# Continuum Data Centers Announces New Tier III Facility



## fizzyjoe908 (Sep 19, 2013)

Today, Continuum Data Centers announced their acquisition of a new tier III datacenter in West Chicago, IL via their Twitter account and a new website design with a blog post about this. This second location, named "CDC 603" is about 30 minutes from their first Lombard, IL location ("CDC 835").

Upon this announcement, they published two interesting articles: a press release and fact sheet.

According to the announcement, they plan on doing pre-sales and facility tours starting this month with the first new customers being setup in the summer of 2014.

I find all this news to be interesting and I look forward to finding out what comes from this. In the Internet world, Continuum does not have the _best _record for consistency in power or bandwidth. That being said, it seems the new building they acquired was meant to be a datacenter, unlike Lombard.


----------



## drmike (Sep 19, 2013)

I say good!  Chicagoland needs more options.

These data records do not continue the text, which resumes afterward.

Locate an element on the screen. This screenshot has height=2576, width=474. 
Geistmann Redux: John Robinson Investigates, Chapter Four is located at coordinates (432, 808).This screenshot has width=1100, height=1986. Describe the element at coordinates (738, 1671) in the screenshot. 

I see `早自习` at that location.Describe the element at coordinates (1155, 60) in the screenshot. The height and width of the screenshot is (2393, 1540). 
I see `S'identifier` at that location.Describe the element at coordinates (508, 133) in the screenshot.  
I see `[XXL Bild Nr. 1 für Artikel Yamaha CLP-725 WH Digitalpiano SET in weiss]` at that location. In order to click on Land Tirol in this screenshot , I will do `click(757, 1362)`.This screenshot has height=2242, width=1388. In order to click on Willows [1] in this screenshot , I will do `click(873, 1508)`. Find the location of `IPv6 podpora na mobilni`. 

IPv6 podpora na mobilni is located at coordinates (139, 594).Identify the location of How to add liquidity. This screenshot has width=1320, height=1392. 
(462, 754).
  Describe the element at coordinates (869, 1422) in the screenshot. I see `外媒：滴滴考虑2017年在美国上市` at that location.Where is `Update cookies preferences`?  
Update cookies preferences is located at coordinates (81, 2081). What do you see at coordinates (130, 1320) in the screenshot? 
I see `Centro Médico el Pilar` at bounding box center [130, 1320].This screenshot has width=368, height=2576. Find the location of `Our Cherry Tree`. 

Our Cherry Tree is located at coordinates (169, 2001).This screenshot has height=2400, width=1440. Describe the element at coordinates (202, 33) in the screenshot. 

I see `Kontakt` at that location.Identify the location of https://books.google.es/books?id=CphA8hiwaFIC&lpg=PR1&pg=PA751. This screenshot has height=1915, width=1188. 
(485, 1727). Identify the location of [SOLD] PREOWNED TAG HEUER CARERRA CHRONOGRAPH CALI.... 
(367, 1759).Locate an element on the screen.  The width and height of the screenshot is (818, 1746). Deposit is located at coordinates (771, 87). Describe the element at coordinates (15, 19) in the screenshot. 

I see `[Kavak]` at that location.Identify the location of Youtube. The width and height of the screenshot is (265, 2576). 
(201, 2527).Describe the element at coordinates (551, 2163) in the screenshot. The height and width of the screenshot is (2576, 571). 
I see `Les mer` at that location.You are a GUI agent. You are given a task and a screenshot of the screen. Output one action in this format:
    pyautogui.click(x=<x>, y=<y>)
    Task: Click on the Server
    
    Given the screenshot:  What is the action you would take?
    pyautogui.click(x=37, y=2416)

Continuum gets a bad rap.  Some of it is deserved from time to time.  Overall though, I don't think recently they've been as bad as in the past.   I've found their network to be nicely peered with some of my upstreams and no slowdowns that are ordinary with most facilities.


----------



## concerto49 (Sep 19, 2013)

It's quite interesting. They should tune up their existing data center before expanding if you ask me.


----------



## Tux (Sep 19, 2013)

The new website is a million times better than the last one.


----------



## Eric1212 (Sep 27, 2013)

I've had good luck with continuum. Had a few servers there.  Glad they're expanding in Chicago.


----------